We learned that the fish gutters on so many of the houses hearken back to a belief that ugly fish would keep ghosts away from your home.


We stopped at the bookstore at the Julette Gordon Low house. The Girl is not a girl scout, but I've always liked what it's all about. I bought a replica of the original handbook and on every page I'm impressed and shocked at the political incorrectness. I will record more from it as we read it -- it's good stuff.

We had one last Junior Ranger to knock out on this trip, and so we left Georgia and its ghosts behind us and eventually found ourselves in Congaree National Park. Aside from worksheets and picking up trash and learning about some things in the visitor's center we needed to take the boardwalk trail. It was beautiful, but it seemed long. The Boy did make it interesting by holding up his packet of papers to do a required tree rubbing and accidentally losing quite a few sheets. Fortunately, it was over a dryer part, so I was able to lower him over the edge and down below the boardwalk to retrieve them. I felt like a felon. I even got a bit hysterical on him when he hesitated because of a spiderweb. I growled at him to get the stinkin' papers and get back over to be hoisted up. He didn't encounter any snakes or electric fences... he lived to get another Junior Ranger patch.



That evening -- last evening -- we arrived for our week in Myrtle Beach. Up until now we have stayed in a different hotel every night. I've been asked about our lodging. Once upon a time The Dad had a job that required significant travel and he banked a zillion Marriott points. That is what enables us to travel. So my experience with lodging is always within the realm of Marriott. I can recommend the Marriott Villas in Orlando -- the pools are awesome and it's nice to be able to do laundry so that you don't have to pack quite so much.
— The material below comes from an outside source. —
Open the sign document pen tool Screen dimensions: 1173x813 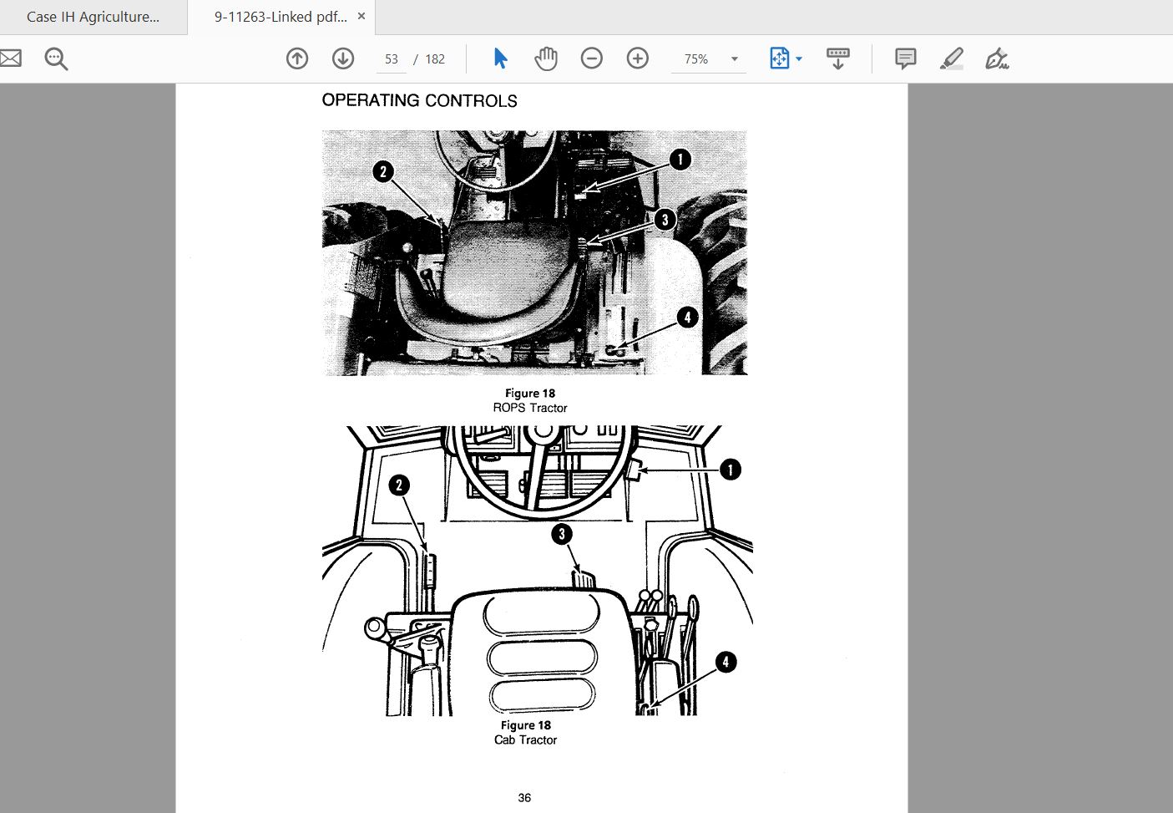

Here's what part of the property looked like:


Our favorite non-villa hotel was the one we stayed in in Savannah. It's a boutique hotel that Marriott recently acquired called The Mansion on Forsyth Park. It was very lovely with cool pictures of the Forsyth fountain on the ceiling of the elevators, and the location is excellent. The only complaint there was that the pool is very small and really more for adults.





And now we get to settle in for a week with the grandparents here:


Settled in, Downton Abby'ed (I can't even talk about how distraught I am about Lady Sibyl -- totally my favorite), caught up with our happenings, and still wondering how to articulate that thing for my bucket list. Do something that will be helpful -- that might just be having had my two kids, for I'm confident that they will contribute to the world. Perhaps, now that Hogsmeade has been visited the Aurora Borealis really is it... and even then, I have to admit that some of Tiffany's glass just about captures that same play of color and light... 

There is a lot to see in this world, and we've seen a lot of it in one week. Hurray for the scheme.